After the second “vote,” the histogram usually shows me that there’s some convergence to the correct answer, choice C in this case. This sets the stage for a great classwide discussion. I usually ask a student who changed his or her mind to share their reasoning with the class. I then invite other students to defend or question particular answer choices. I usually wrap things up by drawing the appropriate tree diagram on the board, which helps to explain this question and introduces to the students a visual tool they can use to analyze similar probability questions.

Why use clickers to ask a question like this one? There are several reasons. The histogram generated by the classroom response system I use gives me useful information on my students’ learning. If the histogram shows me that the students understand the question, then I can quickly move on to the next topic. If the histogram shows me that the students are confused, then I can drill down on the question at hand, using the popular wrong answers to guide the discussion.

Asking for a show of hands might provide similar information, but students answering a question by raising their hands don’t answer independently. They look to their peers as they answer, which means that the distribution of hands I see doesn’t accurately reflect my students’ understanding. Using clickers allows my students to answer independently, yielding more useful information I can use to make teaching decisions.

While individual student responses are visible to the students, they are visible to me. This means that I can hold students accountable for their responses by counting clicker questions as part of the students’ participation grades. Clickers provide me a way to expect each and every student to engage with the questions I ask them during class, not just the students who are quick or bold enough to volunteer answers verbally.

Moreover, showing the students the distribution of responses can enhance the classroom dynamic. When students see that two or more answers are popular, they become more interested in the question. When it is obvious from the histogram and from what I tell my students that most students answered a question incorrectly, students are more ready to hear the reasoning for the correct answer.

Classroom response systems can be very effective tools for engaging students during class and for gathering information on student learning useful for making “on the fly” teaching choices. Resources you may find helpful for using clickers in your mathematics courses include the following.
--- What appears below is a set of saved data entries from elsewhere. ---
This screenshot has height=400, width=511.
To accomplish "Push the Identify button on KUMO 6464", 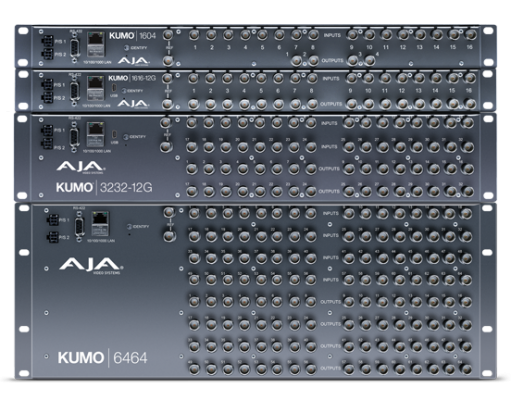I will 130,227.
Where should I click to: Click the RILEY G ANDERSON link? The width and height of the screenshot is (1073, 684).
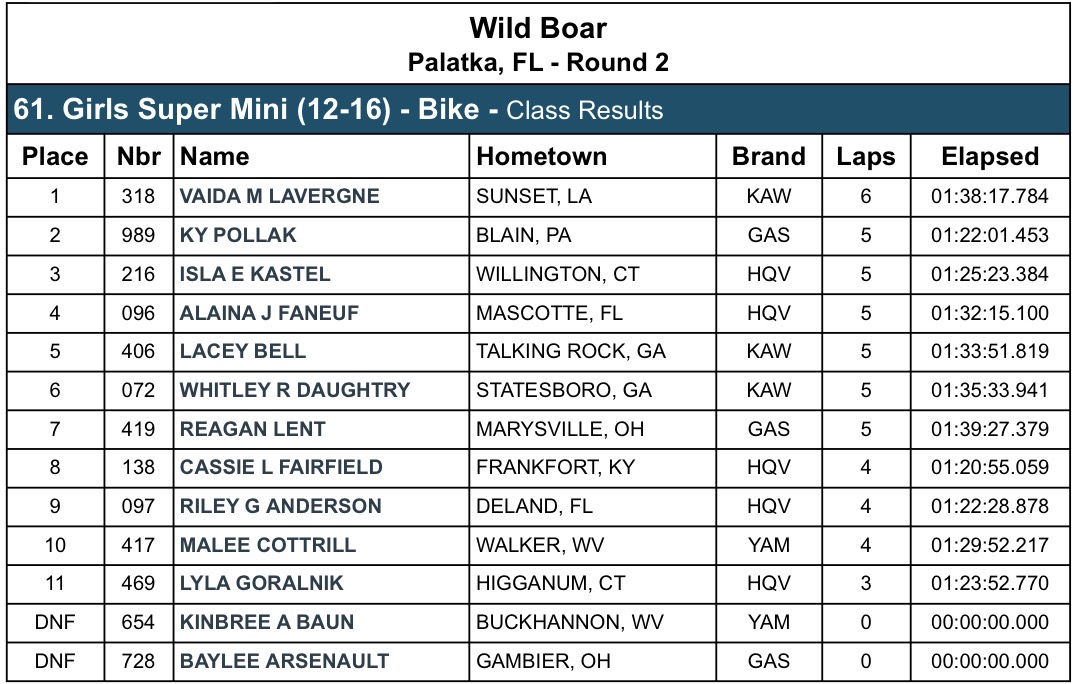(280, 506)
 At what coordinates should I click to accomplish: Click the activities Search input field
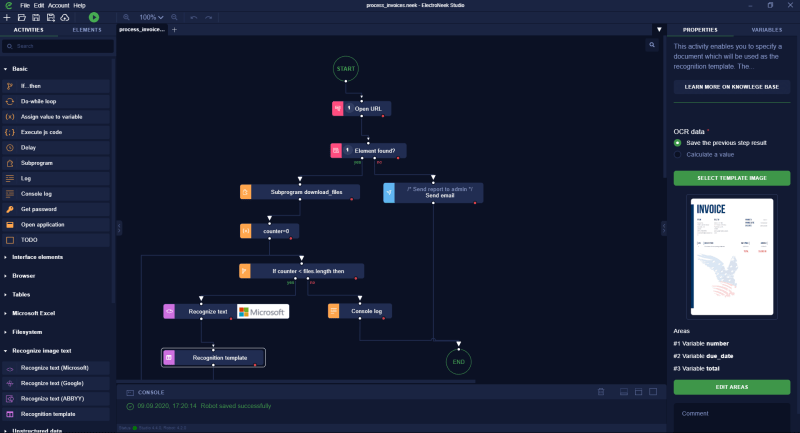[x=60, y=46]
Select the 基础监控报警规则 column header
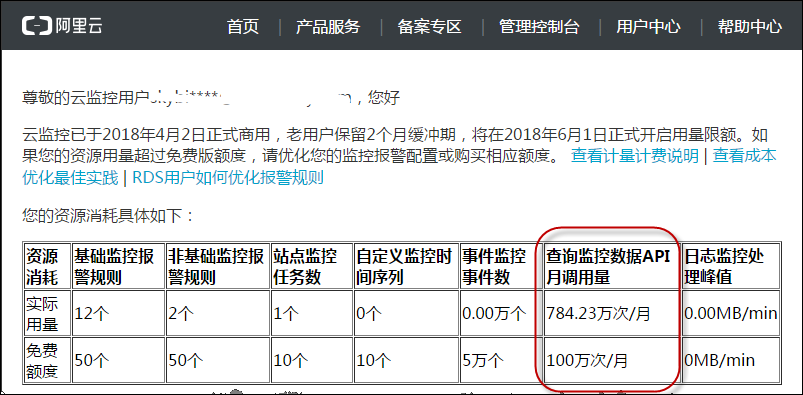The height and width of the screenshot is (395, 803). [118, 266]
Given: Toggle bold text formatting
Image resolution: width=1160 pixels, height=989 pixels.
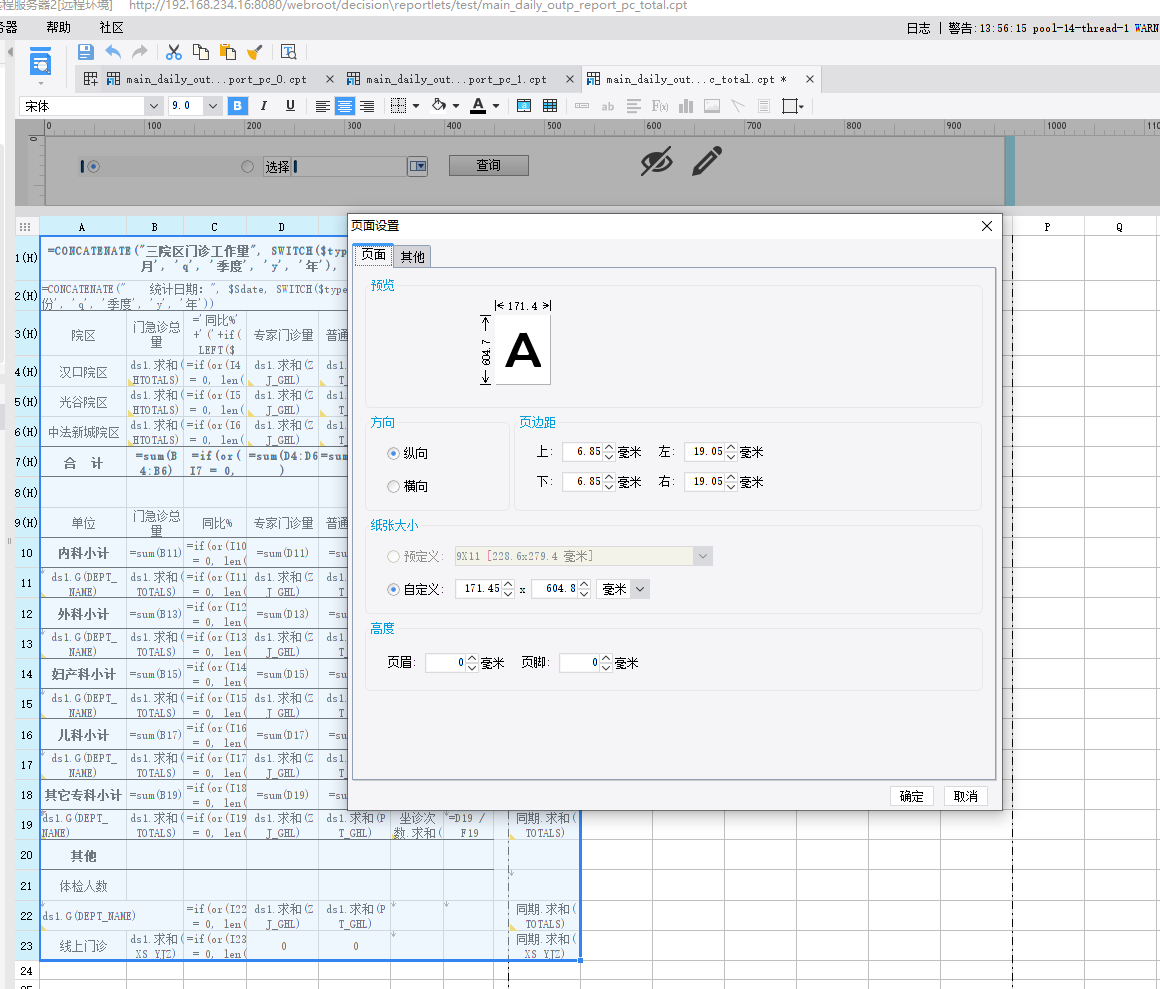Looking at the screenshot, I should tap(237, 106).
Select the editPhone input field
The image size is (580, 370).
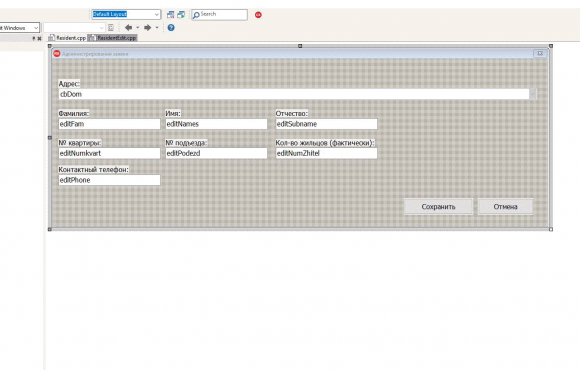109,180
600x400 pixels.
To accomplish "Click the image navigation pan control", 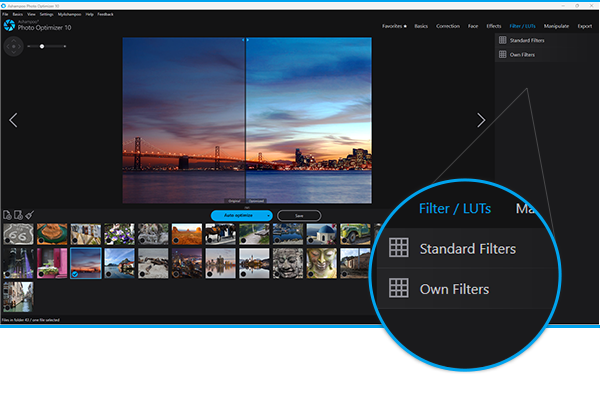I will 12,46.
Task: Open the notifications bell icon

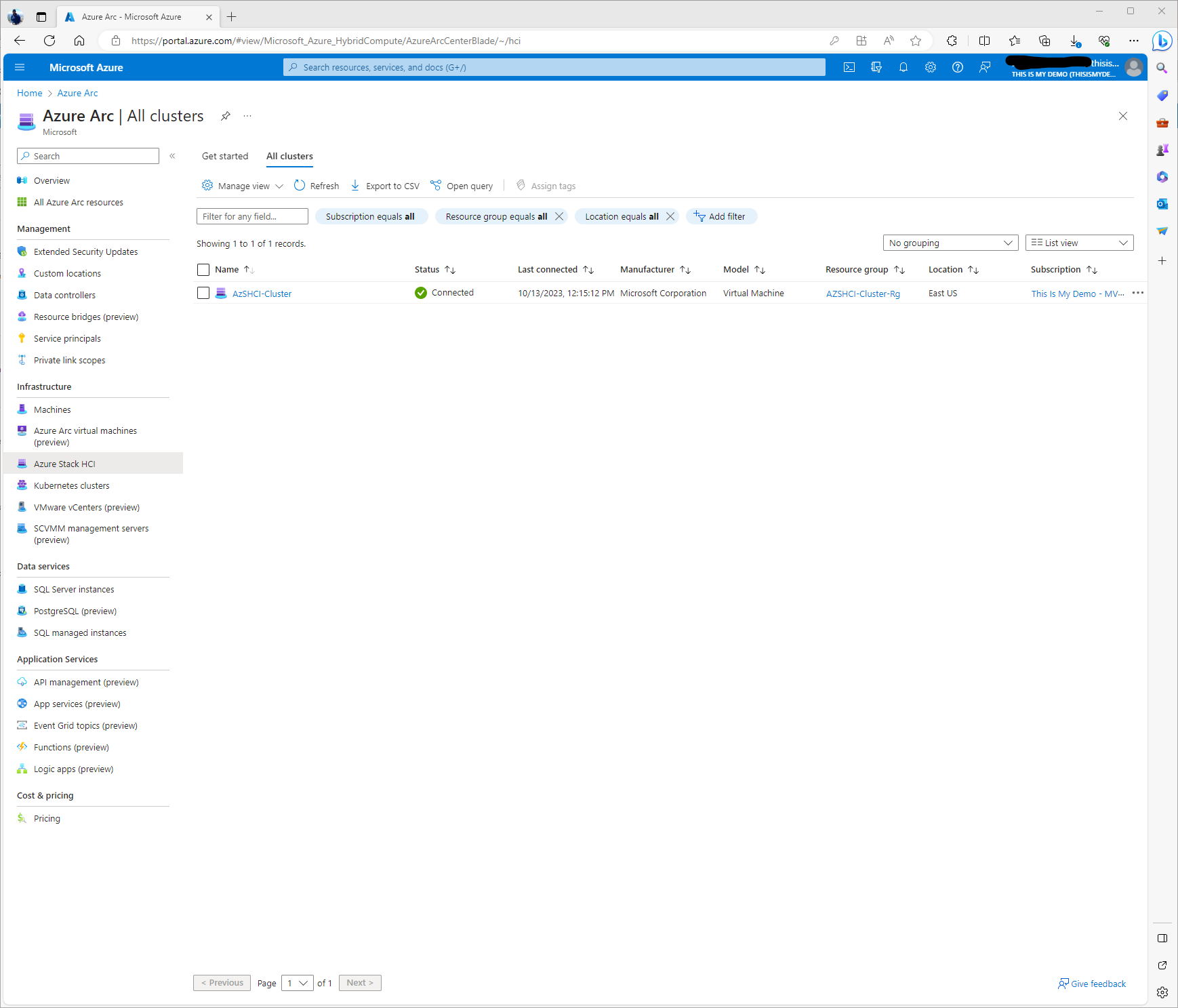Action: [903, 67]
Project Math QUEST – This NSF-funded project out of Carroll College has generated clicker question banks for linear algebra and differential equations. Their Web site also includes question banks for precalculus and calculus courses. Their resources page features links to over a dozen published articles on teaching math with clickers.

• “Clickers: A Classroom Innovation” – Here’s a longer article on teaching with clickers I wrote for the NEA’s higher education magazine, Advocate.

Teaching with Classroom Response Systems Blog – I use my blog to discuss research on teaching with clickers, case studies of clickers in the classroom, conference sessions on clickers, and other resources. The blog is a companion of sorts to my book, Teaching with Classroom Response Systems: Creating Active Learning Environments, available from Jossey-Bass on February 17th.

Thanks to Derek for the post! With any luck, I’ll be back in the USA this afternoon and we will resume our regularly scheduled programming.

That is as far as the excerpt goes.